TÂCHES À EFFECTUER
1) Dites si chacune des affirmations suivantes concorde avec le texte sur l’apprentissage du français, en répondant oui ou non et en citant les mots du texte qui tranchent. (a) À la question de savoir si le français était appris pour parler avec des Français, la réponse était toujours positive. (b) Devant « Blanche neige », c’est la sorcière qui était préférée à la jeune fille innocente. (c) Le texte affirme que l’homme de Néandertal a disparu faute de pouvoir communiquer.
2) Prolongez le texte sur l’apprentissage du français en reprenant après sa dernière phrase.

Quelquefois, on m’a demandé si
j’apprenais le français pour parler avec des Français. Ma réponse était
toujours négative. Je mentirais si je disais que cela ne m’intéressait pas du
tout, mais je n’accordais pas d’importance aux échanges avec les Français. Quelles
que soient les nationalités, les gens me décevaient souvent et les êtres
humains ne sont que des êtres humains. En un mot, j’étais et je suis
misanthrope. Si je regardais un film, j'encourageais souvent les méchants
qui voulaient anéantir l’humanité entière. Si je regardais « Blanche neige »,
je tombais amoureux de la sorcière et non pas de la jeune fille innocente.
Cette question m’a rendu perplexe
parce que je me suis rendu compte que je ne savais pas pourquoi j’apprenais le
français. Avant tout, une langue est bel et bien un outil de communication. L’homo
sapiens a survécu grâce à ses cordes vocales développées, et l’homme de
Néandertal a disparu à cause de son incapacité à communiquer. Disparaîtrai-je
aussi comme eux ?

MATÉRIEL PRÉSENTÉ
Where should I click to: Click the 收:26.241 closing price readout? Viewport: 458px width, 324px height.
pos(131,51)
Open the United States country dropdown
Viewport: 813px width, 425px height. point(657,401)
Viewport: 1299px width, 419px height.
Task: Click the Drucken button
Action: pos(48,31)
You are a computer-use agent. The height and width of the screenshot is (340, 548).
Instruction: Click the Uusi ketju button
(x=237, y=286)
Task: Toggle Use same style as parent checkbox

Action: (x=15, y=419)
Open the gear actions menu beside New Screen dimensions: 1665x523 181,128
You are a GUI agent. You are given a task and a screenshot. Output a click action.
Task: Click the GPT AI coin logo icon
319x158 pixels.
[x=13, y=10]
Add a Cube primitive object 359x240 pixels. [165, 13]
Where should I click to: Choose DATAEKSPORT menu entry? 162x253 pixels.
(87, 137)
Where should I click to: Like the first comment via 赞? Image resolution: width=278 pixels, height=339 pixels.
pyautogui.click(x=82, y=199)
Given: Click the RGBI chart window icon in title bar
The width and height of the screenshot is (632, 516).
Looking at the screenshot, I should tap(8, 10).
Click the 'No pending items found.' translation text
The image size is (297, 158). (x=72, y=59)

RÉPONSES PAR TÂCHE
1)
(a) Non : « Ma réponse était toujours négative. »
(b) Oui : « je tombais amoureux de la sorcière et non pas de la jeune fille innocente ».
(c) Oui : « l’homme de Néandertal a disparu à cause de son incapacité à communiquer ».

2)
Lorsque j’y pense, la langue n’était
pas forcément un outil de communication pour moi. J’aimais noter dans mon
cahier de vocabulaire les mots qu’on n’utilisait guère dans la vie quotidienne,
le nom des maladies, les mots obsolètes ou les noms scientifiques des animaux
dans mon cahier de vocabulaire. C’était comme si je marchais sur la plage en
ramassant des coquillages d’une forme étrange. J’aimais également jouer avec les
mots. Si je changeais la place d’un adverbe ou d’un adjectif, une phrase
prenait un autre sens, comme si une image cachée surgissait d’un tableau. Je
découvrais qu’un texte avait une autre nuance si je supprimais ou changeais
certains mots. Je jouais aux échecs. J’avançais le mot ‘’daguerréotype’’ à C4.
Je reculais ‘’syphilis’’ à G3. Si je bougeais mes pièces, celles de mon
adversaire absent à jamais remuaient toutes seules. Un ‘’aéroplane’’ a été
déplacé à F7. ‘’ Une masse de ‘’ noctiluca scintillans’’ a fait chuter un
‘’dirigeable’’. J’aimais contempler le changement trépidant de ces images.